(WHAT NEEDS TO BE DONE)
Only the lines from the start of the data to the line containing "You are a computer-use", both included, should be output, exactly and without pictures.
*** Opening INFORMATION SHOWN ***
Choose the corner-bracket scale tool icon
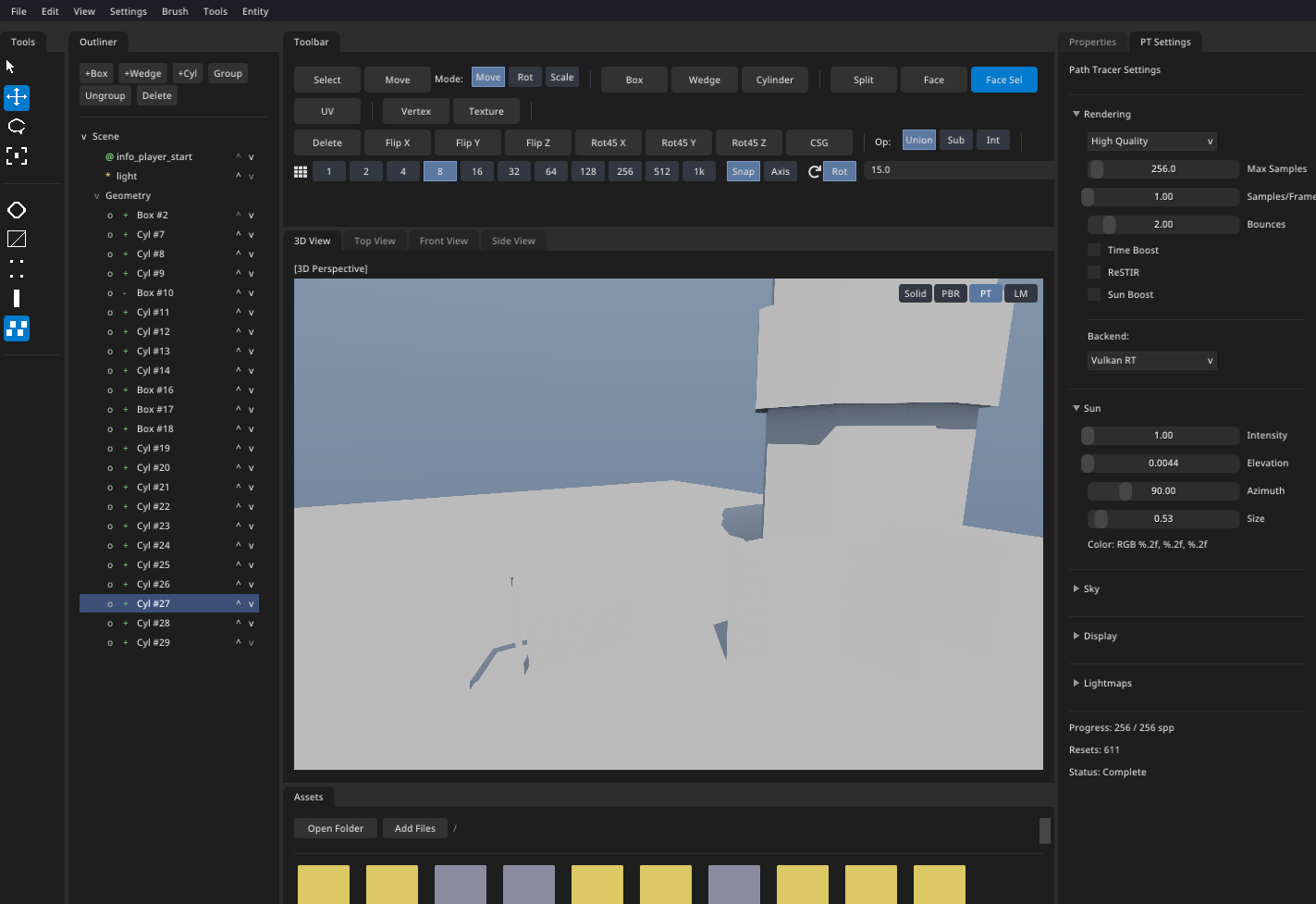 tap(17, 156)
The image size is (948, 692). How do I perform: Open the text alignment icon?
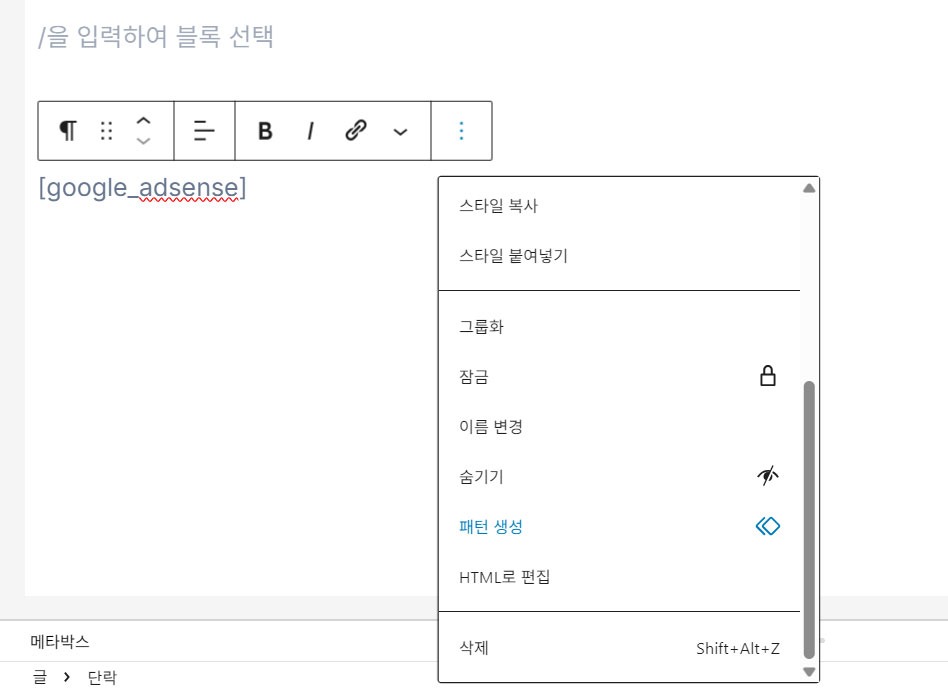tap(203, 130)
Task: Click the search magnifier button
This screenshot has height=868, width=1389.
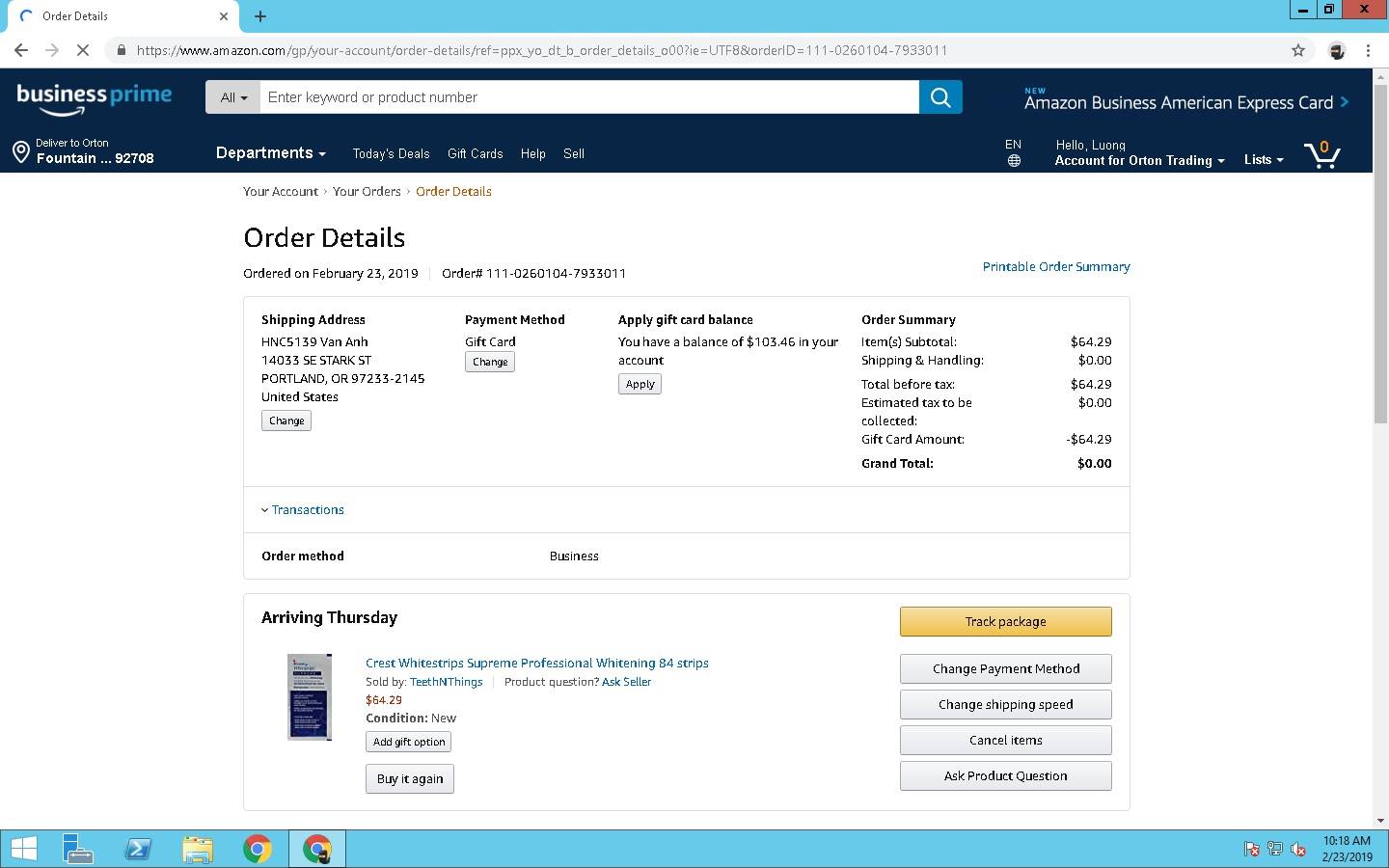Action: coord(940,97)
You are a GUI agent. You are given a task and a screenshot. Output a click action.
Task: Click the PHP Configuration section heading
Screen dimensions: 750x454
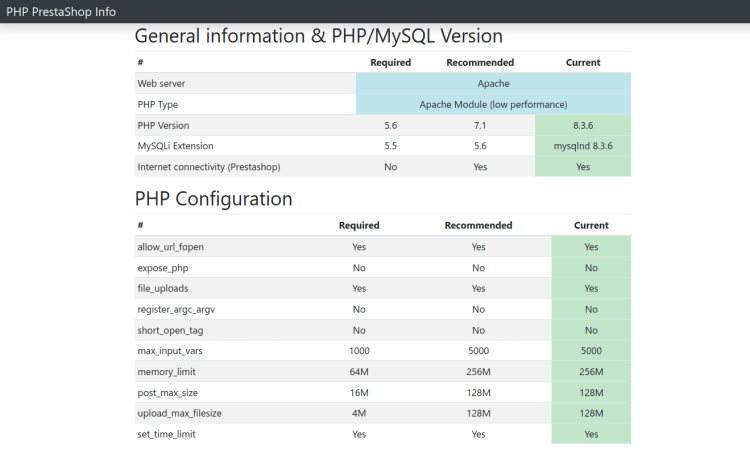213,199
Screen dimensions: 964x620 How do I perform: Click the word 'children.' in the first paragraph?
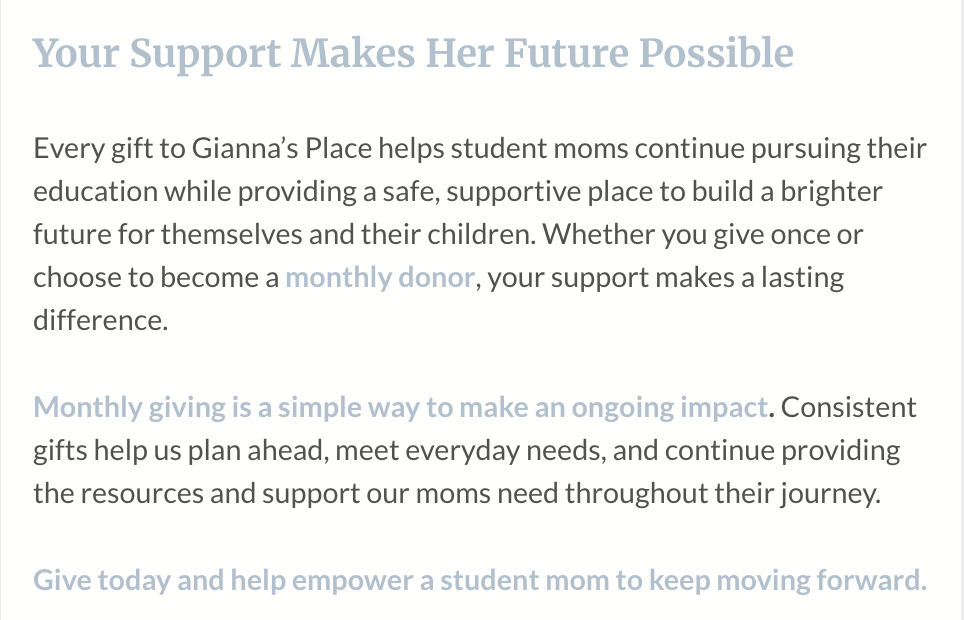pos(481,234)
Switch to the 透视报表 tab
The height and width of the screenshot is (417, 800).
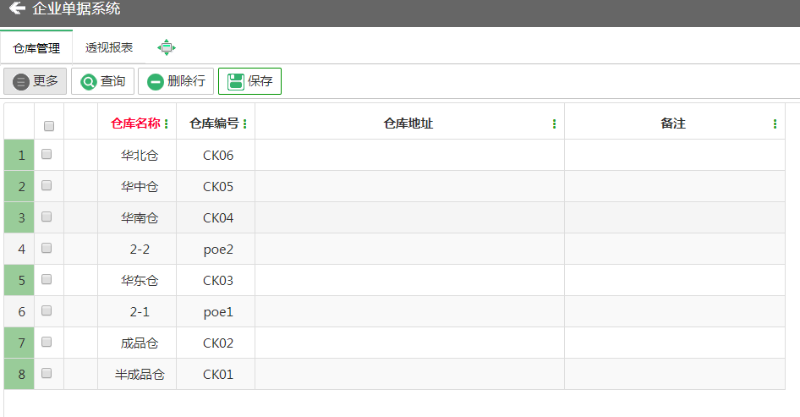coord(109,47)
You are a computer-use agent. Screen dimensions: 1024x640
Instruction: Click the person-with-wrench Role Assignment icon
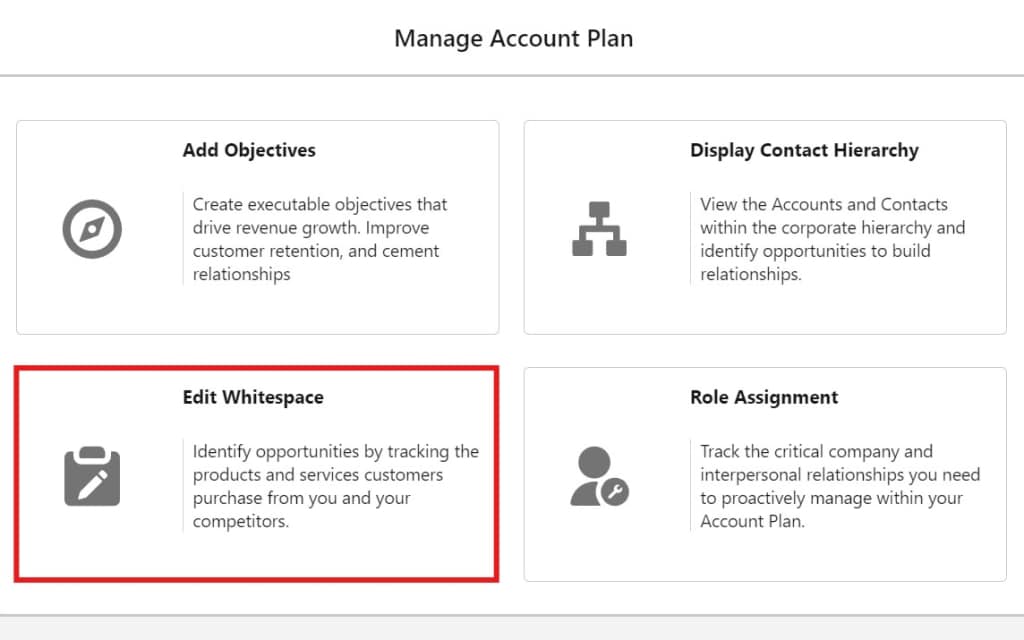[598, 476]
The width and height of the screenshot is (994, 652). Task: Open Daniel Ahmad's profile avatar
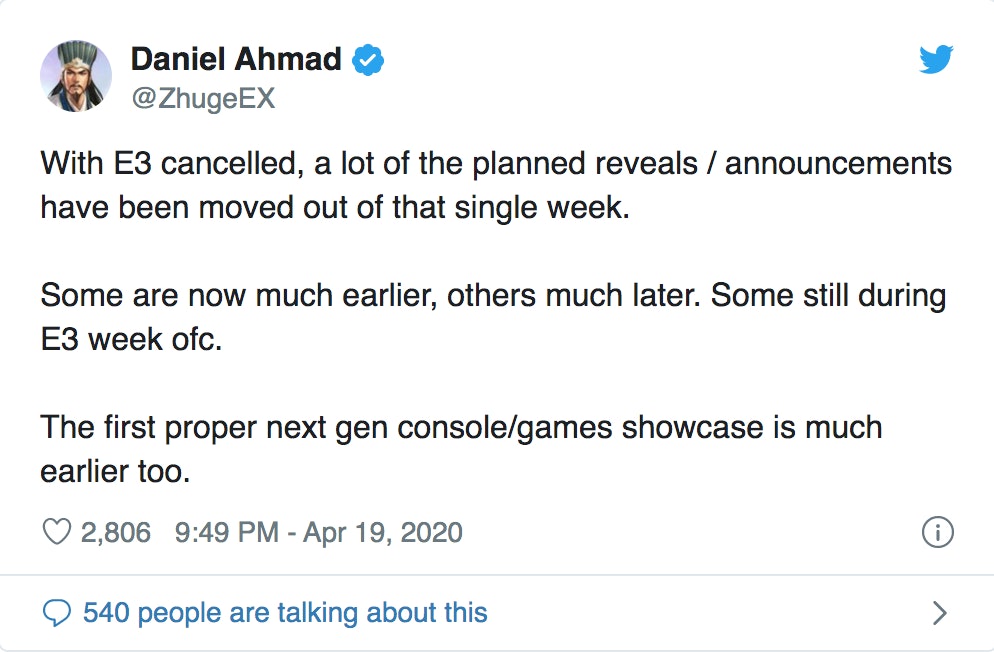[x=75, y=76]
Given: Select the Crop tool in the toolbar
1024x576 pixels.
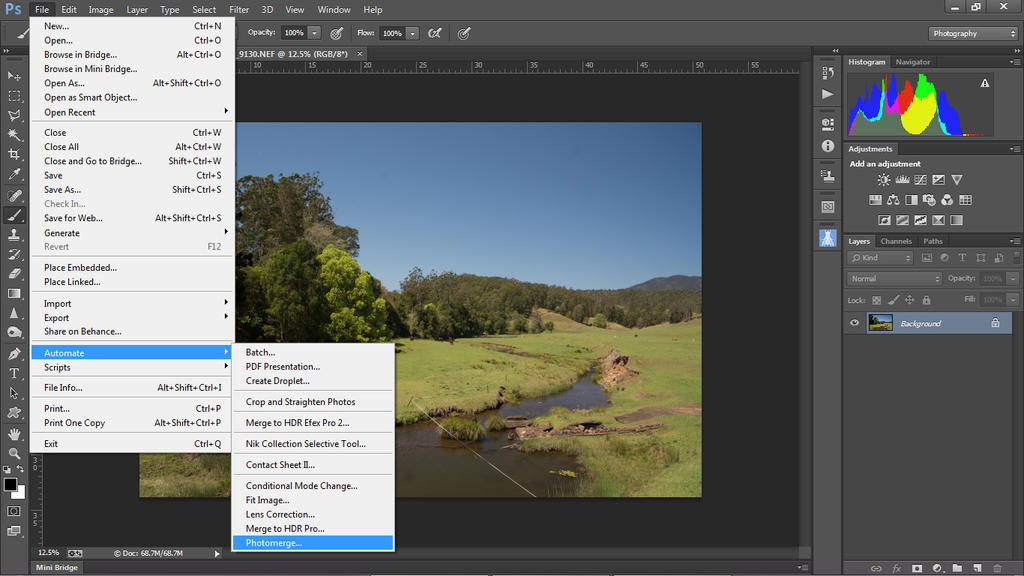Looking at the screenshot, I should click(x=14, y=154).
*** Closing INFORMATION SHOWN ***
(EXERCISE RESULT)
Choose the corner-bracket scale tool icon
 tap(17, 156)
The image size is (948, 692). How do I perform: Open the text alignment icon?
tap(203, 130)
Task: Click the search magnifier button
This screenshot has height=868, width=1389.
Action: coord(940,97)
You are a GUI agent. You are given a task and a screenshot. Output a click action.
Task: Click the PHP Configuration section heading
Screen dimensions: 750x454
213,199
Screen dimensions: 964x620 How do I perform: Click the word 'children.' in the first paragraph?
pos(481,234)
Switch to the 透视报表 tab
The height and width of the screenshot is (417, 800).
coord(109,47)
You are a computer-use agent. Screen dimensions: 1024x640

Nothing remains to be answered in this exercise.